“I am only one, but still I am one.
I cannot do everything, but still I can do something.
And because I cannot do everything,
I will not refuse to do the something I can do.”

Edward Everett Hale

Friday, 24 September 2021

Not Naivete but Clarity

The American textile artist, Anni Albers, is "credited with blurring the lines between traditional craft and art." (Wikipedia). She was born in Berlin in 1899 and started to study at the Bauhaus in 1922. Many of the disciplines were forbidden to women (much to her disgust) so she enrolled in the weaving class. However, she took to "the challenges of tactile construction" (Wikipedia) like a duck to water. In her writing, she says, "In my case it was threads that caught me, really against my will. To work with threads seemed sissy to me. I wanted something to be conquered. But circumstances held me to threads and they won me over." Her designs were bold and geometric and her work has been exhibited all over the world.


Tapestry, 1948 by Anni Albers (Wikimedia commons)

This week's quotation is by her: "Lack of complication is not naivete, but clarity." The German phrase provided by the Harenberg Kalender, from which I get my quotes for this blog, was difficult to translate. It could read "Uncomplication / lack of complexity is not simplicity, but clarity." But I think I understand what she is getting at.

Human beings are geniuses at making their lives both complicated and complex. A simple life of clarity can seem to be a distant, unrealisable dream. I believe that Albers is reassuring us that if we are able to remove some of the webs of complexity from our lives, try to live more simply, clarity will be our reward.

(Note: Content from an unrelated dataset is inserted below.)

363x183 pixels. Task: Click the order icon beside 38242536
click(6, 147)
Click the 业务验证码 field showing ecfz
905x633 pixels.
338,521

Last November, I wrote a post about meditation and clarity here. I said then and still believe now, "We live in a complex world, with many demands on our bodies, minds and spirits. The clarity which can come from a regular meditation practice is an essential counterpoint to this. If we can find a place of clarity in our meditation practice, through using gentle curiosity, it may help us to lead more mindful, calm lives."

Mindfulness. Calm. Simplicity. Peace. May we all find a way to access these much-needed qualities.